## WHAT TO DO:
All lines from the one including "Identify the click" to the bottom of the entries below should be repeated exactly, both ends kept.

Records drawn from a dataset
┌────────

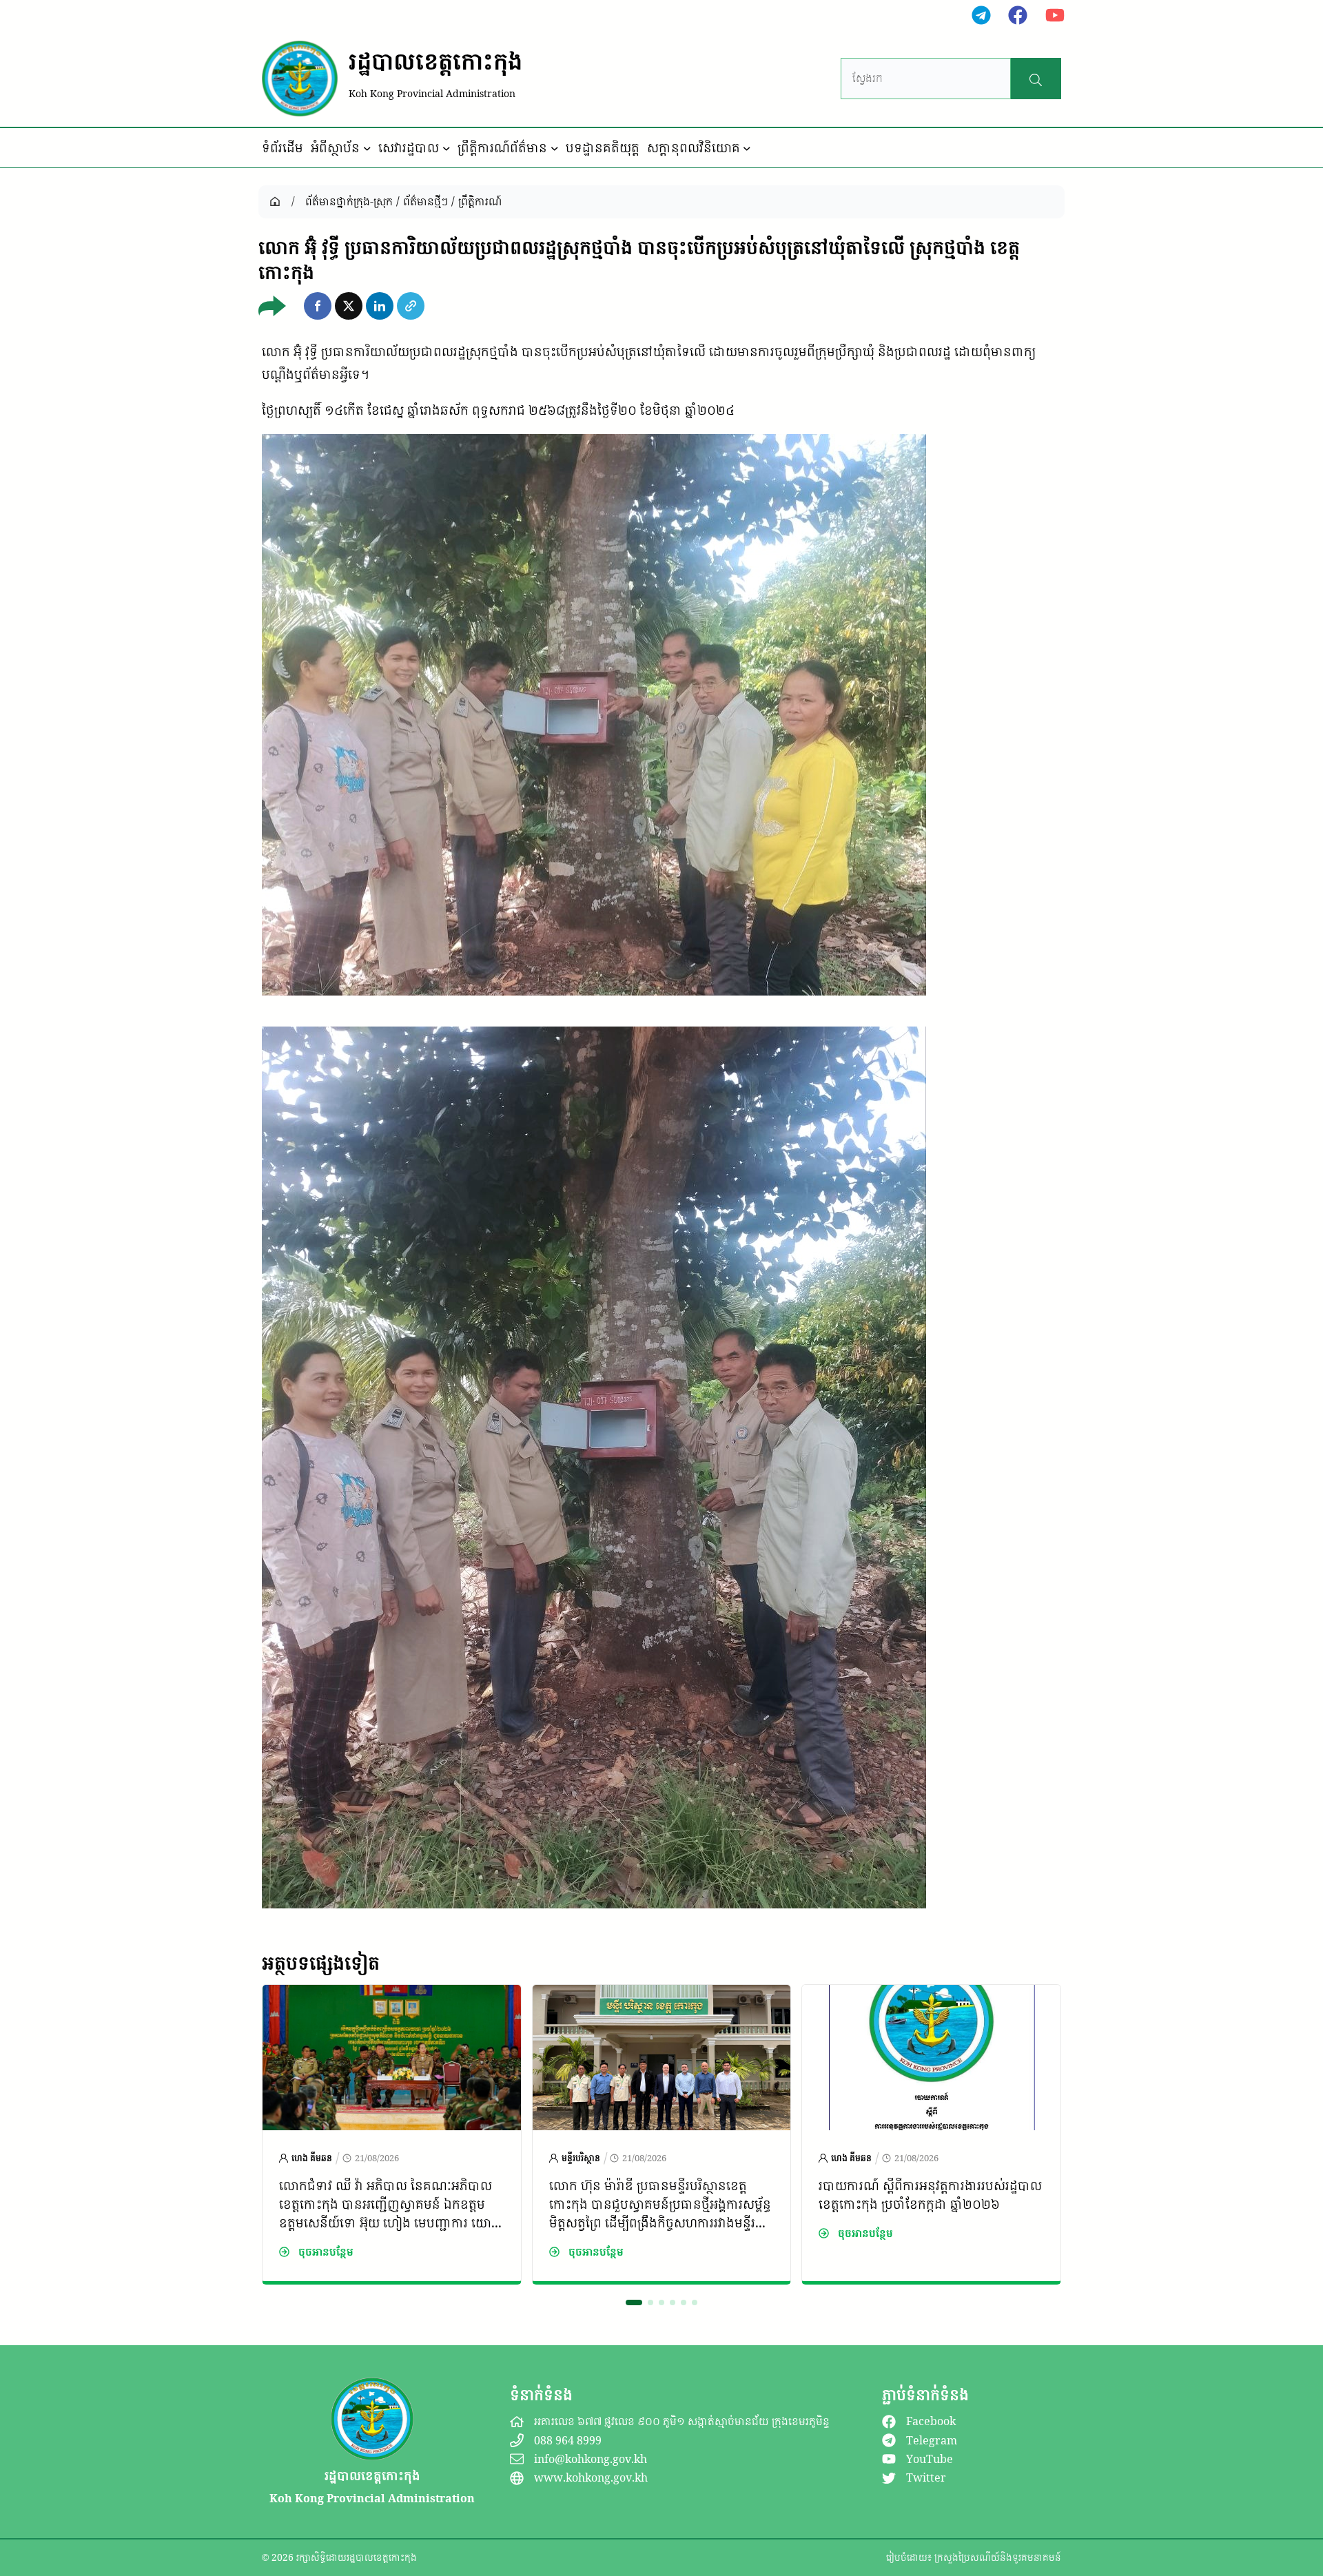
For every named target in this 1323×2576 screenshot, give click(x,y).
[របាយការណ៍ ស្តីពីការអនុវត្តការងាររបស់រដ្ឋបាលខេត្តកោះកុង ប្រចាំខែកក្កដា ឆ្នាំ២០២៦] (931, 1996)
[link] (392, 2134)
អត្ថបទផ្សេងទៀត (321, 1962)
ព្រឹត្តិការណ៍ (480, 201)
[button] (317, 306)
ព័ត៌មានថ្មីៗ (425, 201)
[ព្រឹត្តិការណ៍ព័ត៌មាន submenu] (555, 148)
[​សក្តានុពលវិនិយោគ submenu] (747, 148)
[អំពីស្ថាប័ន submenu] (367, 148)
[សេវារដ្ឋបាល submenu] (446, 148)
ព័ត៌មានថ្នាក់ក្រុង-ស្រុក (349, 201)
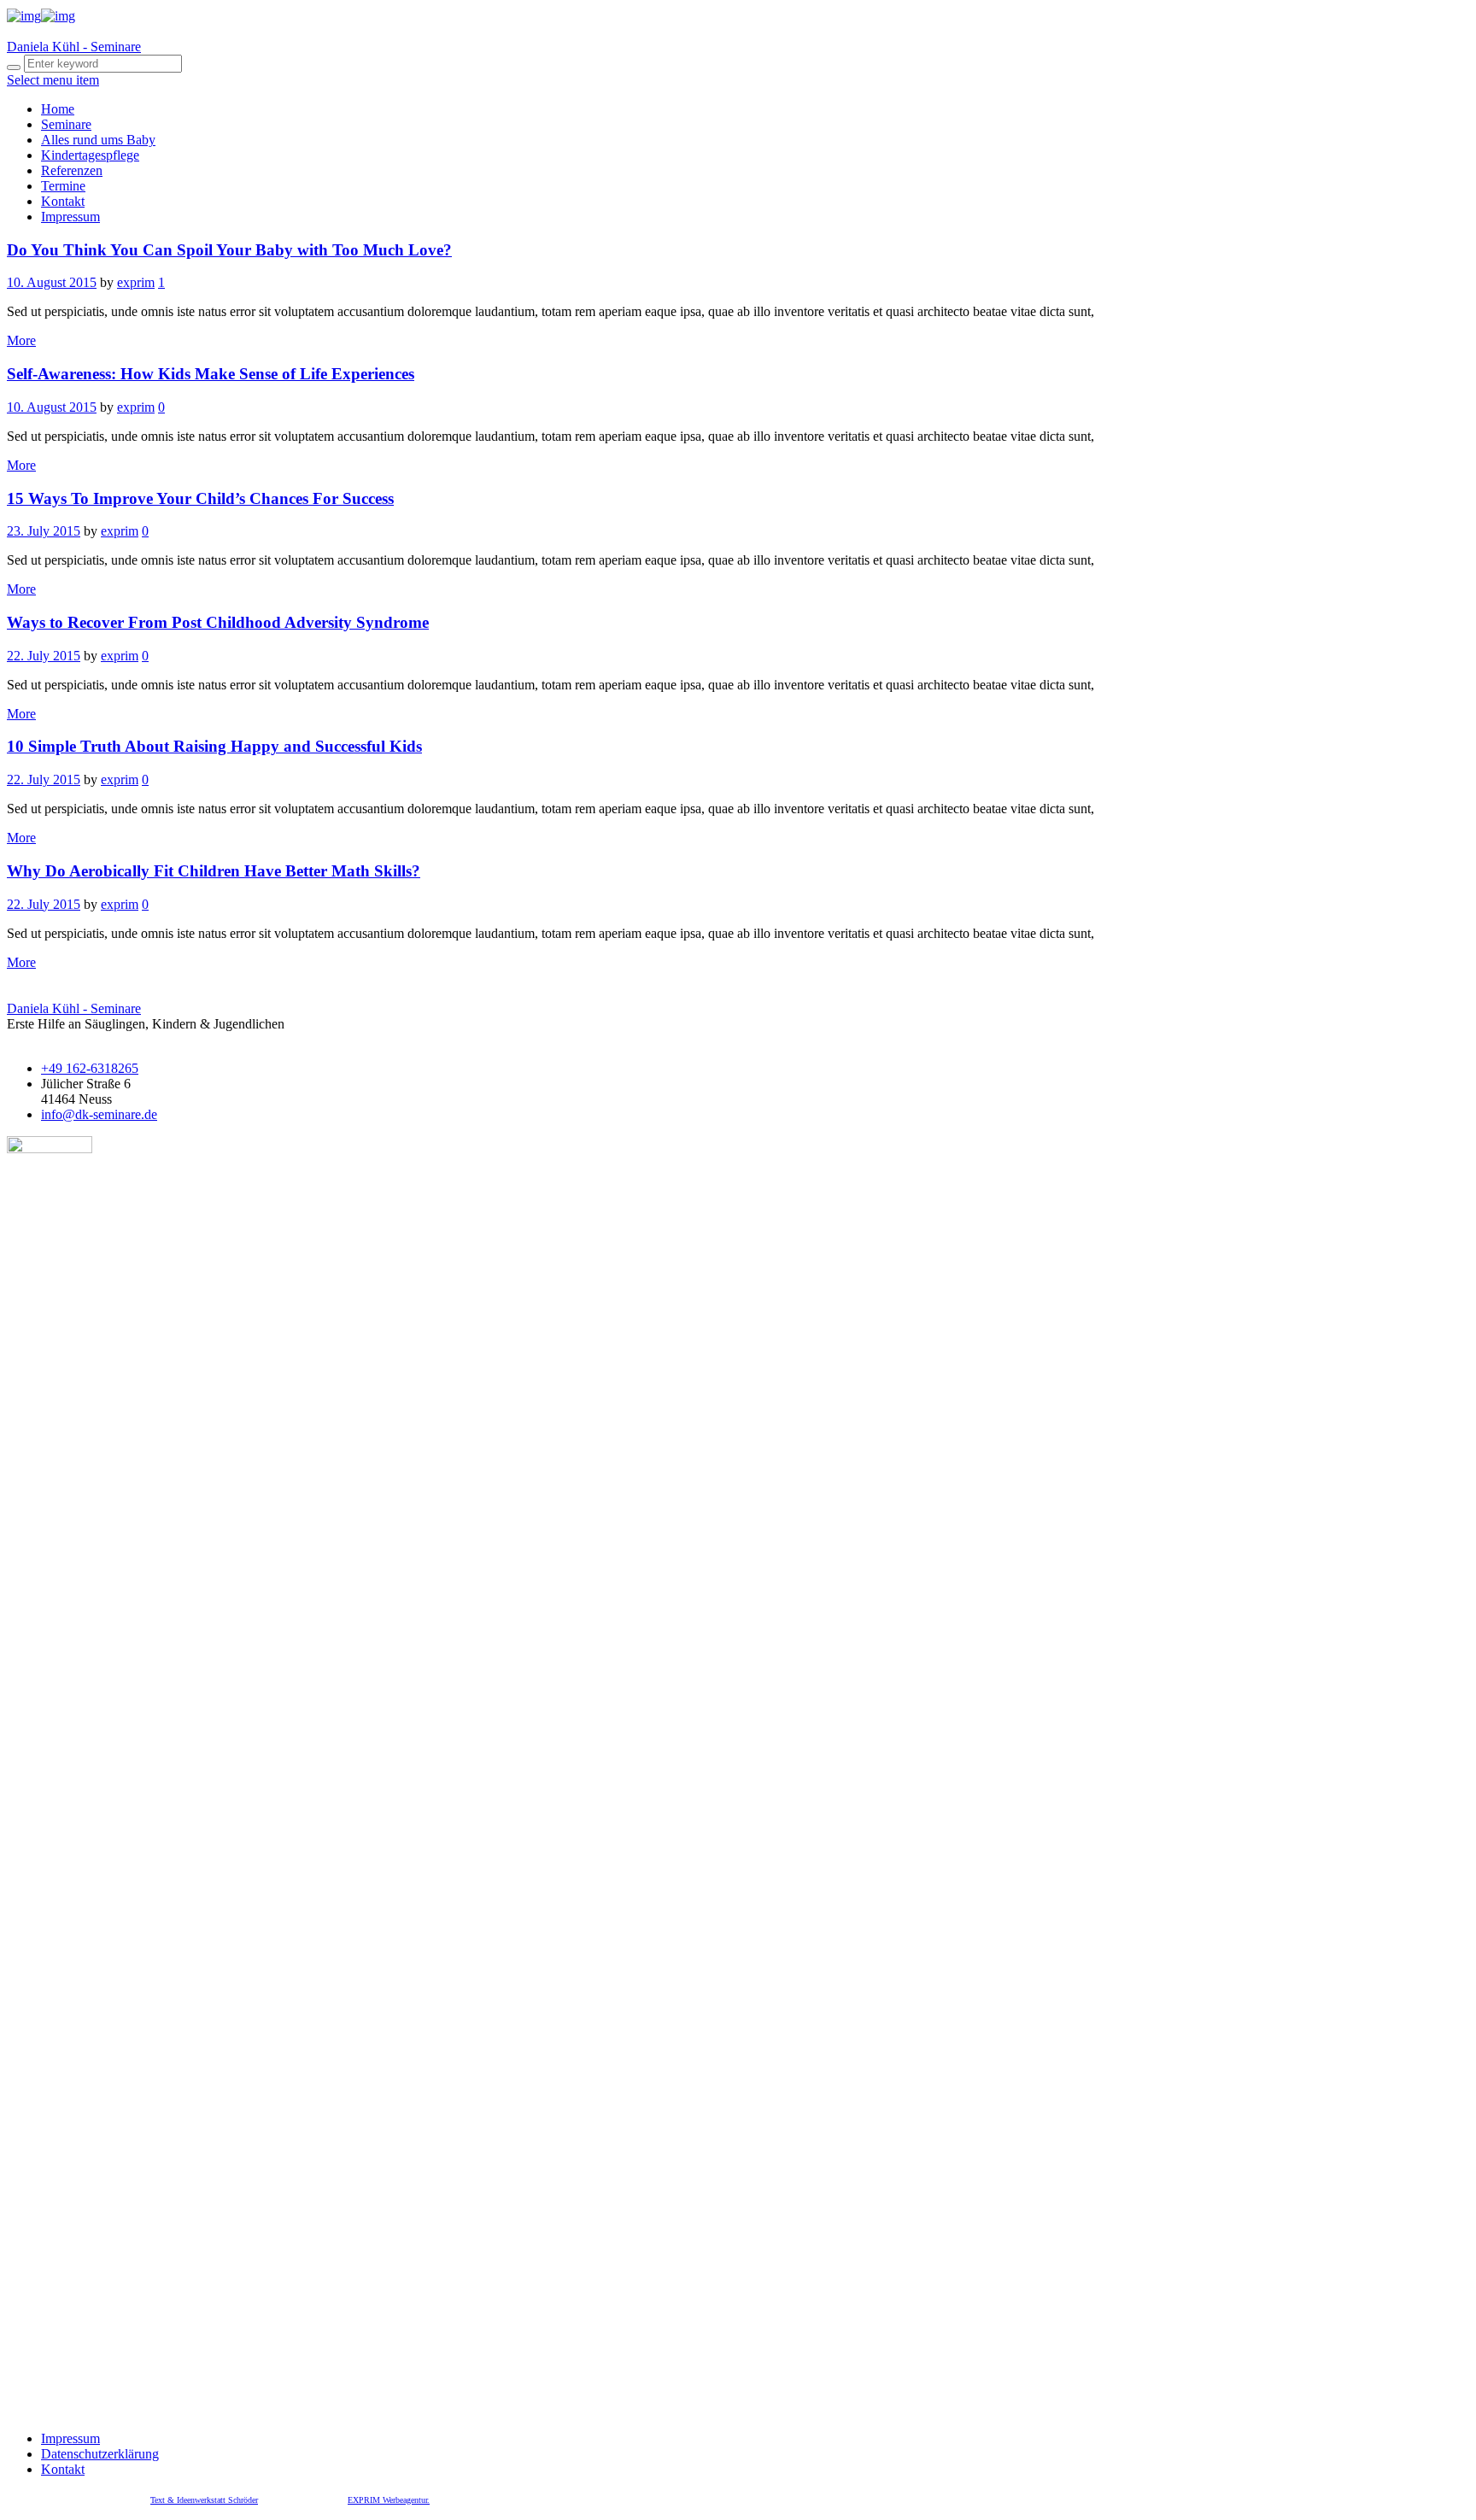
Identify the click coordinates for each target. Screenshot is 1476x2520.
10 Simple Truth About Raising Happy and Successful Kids (214, 746)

└────────

## REPLY:
Identify the click coordinates for each target. Screenshot is 1476x2520.
10 Simple Truth About Raising Happy and Successful Kids (214, 746)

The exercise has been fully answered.